GIVEN INFORMATION:
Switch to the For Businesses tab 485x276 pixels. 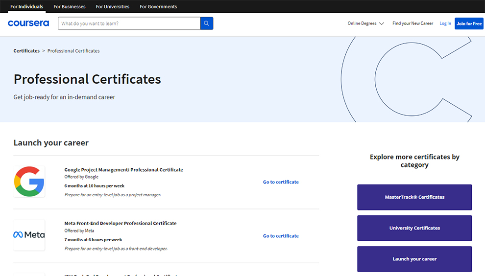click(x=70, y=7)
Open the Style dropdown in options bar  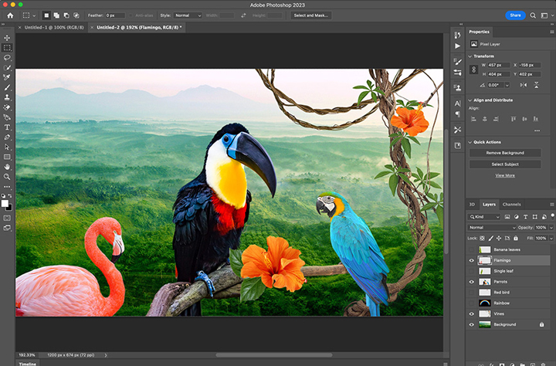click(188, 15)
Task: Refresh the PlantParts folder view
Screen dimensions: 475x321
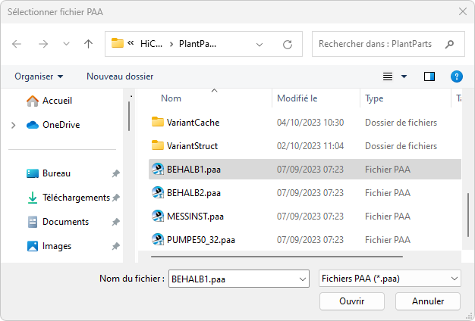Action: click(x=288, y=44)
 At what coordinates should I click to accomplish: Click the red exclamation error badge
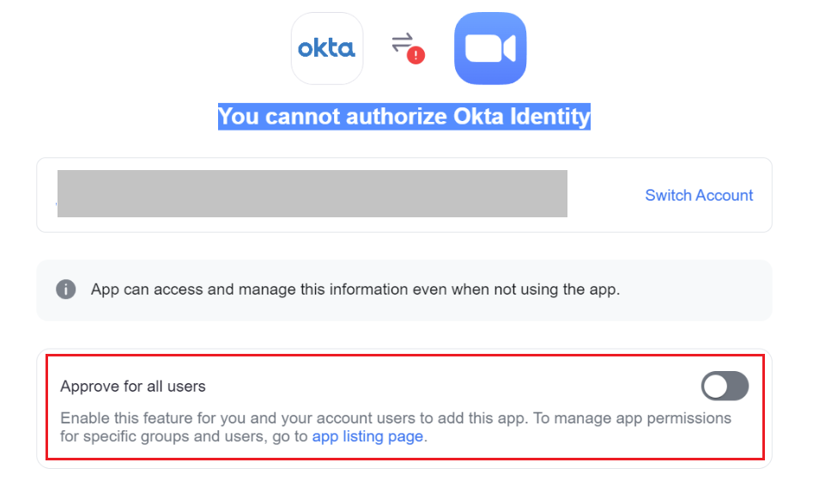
==
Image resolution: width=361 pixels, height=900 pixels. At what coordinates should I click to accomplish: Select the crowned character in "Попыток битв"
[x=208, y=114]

WORK ORDER: Give again, exactly as written above, each line from the one that has "Screen dimensions: 475x321" to the one that has "At what coordinates should I click to accomplish: Click", both included; omit the pictures.

THE ANSWER:
Screen dimensions: 475x321
Action: click(x=288, y=44)
 At what coordinates should I click to accomplish: Click the red exclamation error badge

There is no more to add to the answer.